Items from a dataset
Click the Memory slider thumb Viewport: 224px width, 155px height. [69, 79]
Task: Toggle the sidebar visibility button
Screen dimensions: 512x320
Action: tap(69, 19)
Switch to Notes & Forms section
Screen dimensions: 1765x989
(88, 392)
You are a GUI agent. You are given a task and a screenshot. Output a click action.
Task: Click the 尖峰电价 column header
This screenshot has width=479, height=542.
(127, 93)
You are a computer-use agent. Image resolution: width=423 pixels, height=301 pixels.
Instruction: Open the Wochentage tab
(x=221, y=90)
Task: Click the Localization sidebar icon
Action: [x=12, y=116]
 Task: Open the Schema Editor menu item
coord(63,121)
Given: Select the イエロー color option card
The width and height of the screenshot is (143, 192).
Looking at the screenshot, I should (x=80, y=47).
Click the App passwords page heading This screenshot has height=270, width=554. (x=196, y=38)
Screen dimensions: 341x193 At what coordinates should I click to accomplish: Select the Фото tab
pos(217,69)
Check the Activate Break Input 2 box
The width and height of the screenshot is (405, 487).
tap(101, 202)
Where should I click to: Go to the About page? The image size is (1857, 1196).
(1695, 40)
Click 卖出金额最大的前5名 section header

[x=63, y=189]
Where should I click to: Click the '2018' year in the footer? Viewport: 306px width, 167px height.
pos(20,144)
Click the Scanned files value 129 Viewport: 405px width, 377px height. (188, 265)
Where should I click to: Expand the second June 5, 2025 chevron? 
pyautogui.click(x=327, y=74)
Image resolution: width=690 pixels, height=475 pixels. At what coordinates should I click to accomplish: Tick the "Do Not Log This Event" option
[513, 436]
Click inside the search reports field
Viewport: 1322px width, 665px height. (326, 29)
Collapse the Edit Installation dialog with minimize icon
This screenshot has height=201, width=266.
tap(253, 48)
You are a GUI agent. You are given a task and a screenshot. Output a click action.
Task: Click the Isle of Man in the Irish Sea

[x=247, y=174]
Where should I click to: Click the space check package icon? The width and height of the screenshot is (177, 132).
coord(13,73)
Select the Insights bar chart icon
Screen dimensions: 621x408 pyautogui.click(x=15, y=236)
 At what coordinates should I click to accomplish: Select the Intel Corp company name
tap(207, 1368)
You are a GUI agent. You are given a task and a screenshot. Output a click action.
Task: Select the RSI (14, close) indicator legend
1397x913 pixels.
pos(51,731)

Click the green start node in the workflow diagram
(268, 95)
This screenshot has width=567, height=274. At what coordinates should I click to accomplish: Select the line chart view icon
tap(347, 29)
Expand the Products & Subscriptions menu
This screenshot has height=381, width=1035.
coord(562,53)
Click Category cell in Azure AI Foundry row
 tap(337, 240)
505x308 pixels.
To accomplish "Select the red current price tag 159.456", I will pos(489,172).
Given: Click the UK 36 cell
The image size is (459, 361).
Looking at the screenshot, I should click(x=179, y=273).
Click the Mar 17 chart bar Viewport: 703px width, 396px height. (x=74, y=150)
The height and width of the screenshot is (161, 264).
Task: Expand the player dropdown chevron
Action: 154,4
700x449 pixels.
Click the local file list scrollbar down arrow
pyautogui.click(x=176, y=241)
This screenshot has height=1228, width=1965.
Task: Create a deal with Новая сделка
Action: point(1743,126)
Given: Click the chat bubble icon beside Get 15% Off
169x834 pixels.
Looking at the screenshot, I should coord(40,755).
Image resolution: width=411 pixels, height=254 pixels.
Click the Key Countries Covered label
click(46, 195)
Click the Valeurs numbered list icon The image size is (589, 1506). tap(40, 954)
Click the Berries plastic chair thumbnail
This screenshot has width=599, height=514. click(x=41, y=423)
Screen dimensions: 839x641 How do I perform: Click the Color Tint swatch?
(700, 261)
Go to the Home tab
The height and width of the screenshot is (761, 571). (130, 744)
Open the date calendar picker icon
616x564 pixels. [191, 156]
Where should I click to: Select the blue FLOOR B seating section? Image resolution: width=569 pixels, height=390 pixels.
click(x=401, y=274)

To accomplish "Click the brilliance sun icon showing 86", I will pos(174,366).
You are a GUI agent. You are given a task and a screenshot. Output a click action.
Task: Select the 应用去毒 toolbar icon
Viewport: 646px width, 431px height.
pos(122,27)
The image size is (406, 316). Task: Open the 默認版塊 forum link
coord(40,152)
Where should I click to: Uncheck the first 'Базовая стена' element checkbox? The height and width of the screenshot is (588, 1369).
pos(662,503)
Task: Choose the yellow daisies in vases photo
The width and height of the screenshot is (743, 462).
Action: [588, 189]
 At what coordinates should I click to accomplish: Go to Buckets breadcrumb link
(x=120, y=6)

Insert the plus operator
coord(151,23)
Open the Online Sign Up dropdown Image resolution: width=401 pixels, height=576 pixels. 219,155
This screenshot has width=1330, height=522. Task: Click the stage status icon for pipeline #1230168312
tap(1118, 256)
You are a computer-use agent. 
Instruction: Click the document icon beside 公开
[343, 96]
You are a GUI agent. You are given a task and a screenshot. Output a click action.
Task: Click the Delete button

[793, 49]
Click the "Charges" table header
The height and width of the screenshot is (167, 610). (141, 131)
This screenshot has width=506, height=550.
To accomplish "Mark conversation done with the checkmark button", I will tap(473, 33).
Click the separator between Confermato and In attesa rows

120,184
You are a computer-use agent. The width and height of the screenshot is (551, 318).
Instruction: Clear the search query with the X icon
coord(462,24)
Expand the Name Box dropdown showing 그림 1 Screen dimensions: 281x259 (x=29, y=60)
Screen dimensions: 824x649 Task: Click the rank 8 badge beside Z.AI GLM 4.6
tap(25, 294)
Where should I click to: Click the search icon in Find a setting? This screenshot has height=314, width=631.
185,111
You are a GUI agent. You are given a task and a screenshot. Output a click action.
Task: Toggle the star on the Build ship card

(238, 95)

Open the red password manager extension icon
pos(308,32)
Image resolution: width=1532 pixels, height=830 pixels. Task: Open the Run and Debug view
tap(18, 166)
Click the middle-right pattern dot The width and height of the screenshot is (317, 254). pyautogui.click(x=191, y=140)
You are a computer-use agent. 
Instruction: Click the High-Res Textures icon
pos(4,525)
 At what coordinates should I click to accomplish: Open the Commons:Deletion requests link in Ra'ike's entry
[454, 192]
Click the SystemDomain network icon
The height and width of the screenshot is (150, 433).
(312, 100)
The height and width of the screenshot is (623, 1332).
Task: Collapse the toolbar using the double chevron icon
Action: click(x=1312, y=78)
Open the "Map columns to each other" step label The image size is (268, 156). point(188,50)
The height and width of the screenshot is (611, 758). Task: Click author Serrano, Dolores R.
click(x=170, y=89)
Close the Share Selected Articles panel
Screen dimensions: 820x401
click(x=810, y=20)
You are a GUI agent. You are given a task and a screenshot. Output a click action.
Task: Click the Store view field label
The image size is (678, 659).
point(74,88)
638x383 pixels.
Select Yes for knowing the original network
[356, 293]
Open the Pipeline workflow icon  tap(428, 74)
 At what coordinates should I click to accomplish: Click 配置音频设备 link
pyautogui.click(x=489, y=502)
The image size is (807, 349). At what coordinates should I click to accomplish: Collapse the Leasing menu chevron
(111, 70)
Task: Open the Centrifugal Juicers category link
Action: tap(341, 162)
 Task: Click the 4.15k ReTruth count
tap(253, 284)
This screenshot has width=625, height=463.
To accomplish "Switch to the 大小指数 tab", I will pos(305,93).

## Given problem
Please count the lines of the material above that contain the string "sidebar", and reply with the number alone.

## Solution to this task
2